Asset Management Trade Group Holds Line on U.S. Money Fund Reforms
The asset management industry’s chief trade group said it would support temporary withdrawal restrictions for U.S. money market mutual funds, but said in comments to regulators Thursday that bigger changes are not needed to help sustain financial markets during crisis.
Standing its ground, the Investment Company Institute reiterated positions it had previously spelled out for the $2.6 trillion industry, and offered few of the compromises presented by some fund sponsors recently.
Instead, the organization – known as the ICI – outlined a more limited plan resembling one pushed by BlackRock Inc, the largest asset manager. It lets money funds put “gates” – or temporary redemption limits – in place during times of market stress, along with extra redemption fees. Coupled with reforms to the money funds in 2010, the fees would act as circuit breakers to slow heavy withdrawals, the ICI said.

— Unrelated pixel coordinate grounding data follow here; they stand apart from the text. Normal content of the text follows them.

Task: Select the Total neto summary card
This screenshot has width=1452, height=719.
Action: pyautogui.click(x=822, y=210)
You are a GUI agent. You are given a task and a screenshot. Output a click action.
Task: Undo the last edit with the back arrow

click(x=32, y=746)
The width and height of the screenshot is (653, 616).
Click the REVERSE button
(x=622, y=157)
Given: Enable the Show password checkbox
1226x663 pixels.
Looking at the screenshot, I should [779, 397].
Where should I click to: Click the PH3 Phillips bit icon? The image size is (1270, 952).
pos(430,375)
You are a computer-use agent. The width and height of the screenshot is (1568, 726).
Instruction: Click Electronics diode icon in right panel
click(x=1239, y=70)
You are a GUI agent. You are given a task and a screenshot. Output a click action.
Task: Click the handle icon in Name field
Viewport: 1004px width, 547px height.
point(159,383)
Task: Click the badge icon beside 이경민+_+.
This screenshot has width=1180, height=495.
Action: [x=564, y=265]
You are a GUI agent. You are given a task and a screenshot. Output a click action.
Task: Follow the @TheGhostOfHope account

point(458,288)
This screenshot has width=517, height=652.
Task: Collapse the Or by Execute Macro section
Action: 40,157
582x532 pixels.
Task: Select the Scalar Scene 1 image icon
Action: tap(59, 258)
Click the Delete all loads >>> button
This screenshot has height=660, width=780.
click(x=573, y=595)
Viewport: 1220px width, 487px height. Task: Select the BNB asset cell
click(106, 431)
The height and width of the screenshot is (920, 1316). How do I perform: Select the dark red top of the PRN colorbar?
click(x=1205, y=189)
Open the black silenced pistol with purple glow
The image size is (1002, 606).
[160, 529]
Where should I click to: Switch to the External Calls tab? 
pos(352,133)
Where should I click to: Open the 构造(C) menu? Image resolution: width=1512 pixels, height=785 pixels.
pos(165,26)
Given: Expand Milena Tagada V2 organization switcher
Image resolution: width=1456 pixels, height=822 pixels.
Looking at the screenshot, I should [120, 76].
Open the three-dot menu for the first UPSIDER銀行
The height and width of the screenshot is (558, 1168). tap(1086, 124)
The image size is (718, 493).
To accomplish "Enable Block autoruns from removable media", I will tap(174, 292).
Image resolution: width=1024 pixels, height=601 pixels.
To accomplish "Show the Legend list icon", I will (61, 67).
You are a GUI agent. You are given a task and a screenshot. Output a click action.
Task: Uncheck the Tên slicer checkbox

“A lot of members believe that if something more is needed, this is a way to stop redemptions,” said Karrie McMillan, the ICI’s general counsel, in a telephone interview.
Other financial firms have been more flexible. Last week Charles Schwab Corp outlined a plan to let some prime money funds “float” their net asset values away from a fixed price of $1 per share, for instance, as a way to make it easier to cope with a deluge of shareholder redemptions.
McMillan said such tweaks would require sweeping accounting changes that could be hard to put into practice. Among the ICI’s biggest members are money fund sponsors Fidelity Investments and Federated Investors Inc, which have been much less enthusiastic about changes.
The ICI filed its comments to the Financial Stability Oversight Council. The risk council is led by the U.S. Treasury Department and includes officials from the Securities and Exchange Commission and the Federal Reserve.
FURTHER REFORMS
Officials from all three bodies have been pushing for further reforms because, as major debt holders, money funds play a key role in the financial system. The industry’s problems threatened to freeze up global markets during the 2008 financial crisis.
The biggest scare came when investors rushed to pull cash from the well-known Reserve Primary Fund in the fall of 2008 because of its heavy holdings in the collapsed Lehman Brothers. The fund was unable to maintain its $1 per share value, known as “breaking the buck.” Support from other fund companies kept at least 21 prime funds from a similar fate, a later Fed study found.
Fund officials have pushed back against further rule changes, worried about driving away investors.
Last summer the fund industry successfully stalled a proposal by then-SEC chair Mary Schapiro that would have pushed money funds to abandon the $1 per share value, or create capital buffers to absorb swings in the value of fund holdings. That shifted the action to the risk council led by the Treasury Department, which in November supported plans much like the ones Schapiro offered.
A Republican member of the SEC, Dan Gallagher, has since said tax and accounting issues could be resolved to allow changes like floating NAVs.
DAILY ASSET VALUES
Lance Pan, director of investment research for Capital Advisors Group in the Boston area, said the ICI’s letter offers some subtle flexibility. Firms like Fidelity and Federated have made plans to disclose daily asset values for money funds in recent weeks, which other filings show have not varied much from $1 per share in practice, Pan noted.
The ICI seems to embrace those moves as well, Pan said, citing a section of the trade group’s comment letter in which it mentions “frequent public disclosures” of mark-to-market share prices. Those disclosures would be as useful to shareholders as a floating NAV, Pan said.
“The ICI is trying to preserve the fixed NAV at any cost, so this is their compromise,” Pan said.